На такие подробности библейский рассказчик скуп. Его интересуют лишь деяния и свершения, и в данном случае он поступает, как и раньше, когда от слов: «И родила жена сына, и нарекла имя ему: Самсон. И рос младенец, и благословлял его Господь», — сразу перешел к: «И начал Дух Господень действовать в нем в стане Дановом, между Цорою и Естаолом», перескочив через детство Самсона и отбросив много любопытных для нас деталей. Как воспитывали этого необычного мальчика, какими были его детские проказы (удушал ли он змей, как Геракл? Боролся ли с кабаном, как Одиссей?), кто были его товарищи или, как подсказывает нам сердце, каким он был одиноким? Ничто из этого нам не известно; не знаем мы и о братьях или сестрах, которые могли родиться у его отца и матери следом за ним, но были бы обыкновенными детьми обыкновенных родителей.
Так же и в рассказе о Далиле нет ни одной детали, которая позволила бы читателю с облегчением перевести дух; напряженность повествования снова нарастает: «К ней пришли владельцы Филистимские и говорят ей: уговори его, и выведай, в чем великая сила его и как нам одолеть его, чтобы связать его и усмирить его; а мы дадим тебе за то каждый тысячу сто сиклей серебра».
В посвященных Самсону многочисленных произведениях литературы, живописи, музыки и кино[41] есть попытки представить Далилу трагической фигурой, которая не желала причинить зла Самсону и даже терзалась из-за того, что с ним стало, когда она его выдала. Такова трактовка Ван Дейка в его картине «Самсон и Далила»: Самсон смотрит на Далилу душераздирающим взглядом, когда ворвавшиеся в комнату филистимляне хватают его, а на обращенном к нему лице Далилы странная смесь удовлетворения от содеянного с печалью и состраданием. Рука, протянутая к его лицу, — это жест прощания, отказа от Самсона, но одновременно и сострадания.
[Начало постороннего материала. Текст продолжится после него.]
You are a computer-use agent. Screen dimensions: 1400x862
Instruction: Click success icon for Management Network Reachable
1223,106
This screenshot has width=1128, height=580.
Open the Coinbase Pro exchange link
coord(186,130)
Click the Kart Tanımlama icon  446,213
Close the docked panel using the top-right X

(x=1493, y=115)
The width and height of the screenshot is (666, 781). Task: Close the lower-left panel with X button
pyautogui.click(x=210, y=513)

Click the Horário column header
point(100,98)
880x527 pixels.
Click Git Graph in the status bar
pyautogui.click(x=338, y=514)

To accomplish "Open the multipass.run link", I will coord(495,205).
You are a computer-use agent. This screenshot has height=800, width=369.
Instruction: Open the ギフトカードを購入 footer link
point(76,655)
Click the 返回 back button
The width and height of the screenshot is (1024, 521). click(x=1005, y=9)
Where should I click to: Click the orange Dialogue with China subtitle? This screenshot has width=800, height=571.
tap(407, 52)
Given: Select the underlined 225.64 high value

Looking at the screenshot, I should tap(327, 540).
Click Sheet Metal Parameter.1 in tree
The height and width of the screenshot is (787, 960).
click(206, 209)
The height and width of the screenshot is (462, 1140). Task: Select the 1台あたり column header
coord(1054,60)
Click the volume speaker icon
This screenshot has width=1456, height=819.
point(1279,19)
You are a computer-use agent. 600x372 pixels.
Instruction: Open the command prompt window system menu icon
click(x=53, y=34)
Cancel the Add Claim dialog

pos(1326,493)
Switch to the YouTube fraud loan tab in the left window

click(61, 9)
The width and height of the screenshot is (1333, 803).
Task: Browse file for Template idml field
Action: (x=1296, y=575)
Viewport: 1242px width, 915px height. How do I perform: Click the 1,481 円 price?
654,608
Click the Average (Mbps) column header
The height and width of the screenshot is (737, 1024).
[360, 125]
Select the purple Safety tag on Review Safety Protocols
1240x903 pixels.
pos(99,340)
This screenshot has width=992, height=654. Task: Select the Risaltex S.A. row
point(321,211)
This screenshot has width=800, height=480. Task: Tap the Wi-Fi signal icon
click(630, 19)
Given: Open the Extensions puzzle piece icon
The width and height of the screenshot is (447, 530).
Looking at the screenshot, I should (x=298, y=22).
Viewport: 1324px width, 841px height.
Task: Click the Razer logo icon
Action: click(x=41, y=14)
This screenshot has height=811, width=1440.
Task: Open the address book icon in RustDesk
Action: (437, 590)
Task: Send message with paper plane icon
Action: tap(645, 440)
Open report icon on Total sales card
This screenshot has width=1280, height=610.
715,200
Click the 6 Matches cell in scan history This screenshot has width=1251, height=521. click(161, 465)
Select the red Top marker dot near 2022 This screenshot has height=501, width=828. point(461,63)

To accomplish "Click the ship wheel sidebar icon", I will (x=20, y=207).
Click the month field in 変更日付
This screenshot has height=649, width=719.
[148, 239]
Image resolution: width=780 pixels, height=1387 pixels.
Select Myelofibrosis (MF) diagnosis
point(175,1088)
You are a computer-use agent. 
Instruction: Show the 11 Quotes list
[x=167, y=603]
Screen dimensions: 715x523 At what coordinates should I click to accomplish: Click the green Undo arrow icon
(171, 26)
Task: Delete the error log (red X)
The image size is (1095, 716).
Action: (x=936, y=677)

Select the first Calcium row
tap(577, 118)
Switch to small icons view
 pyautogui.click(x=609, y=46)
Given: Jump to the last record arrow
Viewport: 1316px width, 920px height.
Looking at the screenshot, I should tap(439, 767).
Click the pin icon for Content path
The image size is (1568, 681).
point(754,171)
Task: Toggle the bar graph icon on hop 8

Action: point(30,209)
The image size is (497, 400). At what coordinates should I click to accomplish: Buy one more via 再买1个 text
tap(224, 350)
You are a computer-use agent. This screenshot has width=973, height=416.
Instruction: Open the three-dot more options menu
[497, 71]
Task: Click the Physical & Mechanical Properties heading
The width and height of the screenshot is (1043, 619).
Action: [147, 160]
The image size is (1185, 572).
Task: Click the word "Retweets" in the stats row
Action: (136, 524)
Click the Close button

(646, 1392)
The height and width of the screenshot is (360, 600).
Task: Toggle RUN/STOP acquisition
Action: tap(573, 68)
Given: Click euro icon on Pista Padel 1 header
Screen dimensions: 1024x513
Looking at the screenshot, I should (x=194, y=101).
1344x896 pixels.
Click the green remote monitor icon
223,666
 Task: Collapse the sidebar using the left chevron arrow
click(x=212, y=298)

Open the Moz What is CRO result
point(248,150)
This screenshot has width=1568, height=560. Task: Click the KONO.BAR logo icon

Однако текст Ветхого Завета опровергает такую трактовку характера и поступков Далилы. Действия Далилы никоим образом не свидетельствуют о любви; а Самсон любит эту жестокую женщину, эту изменницу. Возможно, именно эта предательская жилка в ней ему и нравится.[42] А потому здесь читателю придется смягчиться и значительно расширить свои взгляды на любовь: возможно, что именно жестокость Далилы и ее почти неприкрытая жажда навредить ему будят в Самсоне извращенное влечение к ней, которое сильнее всех прежних влечений; возможно, именно поэтому теперь в нем пробудилась любовь.
Но в этом объяснении, основанном на его навязчивой тяге к чужому предательству, есть что-то настолько безысходное, настолько сковывающее и лишающее Самсона всякой внутренней свободы, что параллельно с этой версией мы попробуем поискать другую трактовку или подождем немного в надежде, что рассказ сам приведет нас к ней.
Далила, подстегиваемая посулами «владельцев Филистимских», связывает Самсона и пытает его, двусмысленно с ним заигрывая. На первый взгляд, они вместе с Самсоном выясняют, в чем секрет его силы и как его можно связать, чтобы он не сумел высвободиться, «…если свяжут меня семью сырыми тетивами, которые не засушены, то я сделаюсь бессилен и буду как прочие люди», — говорит ей Самсон, развалившись в постели во весь свой великанский рост; может быть, он намекает на семь своих кос, ухмыляясь при этом.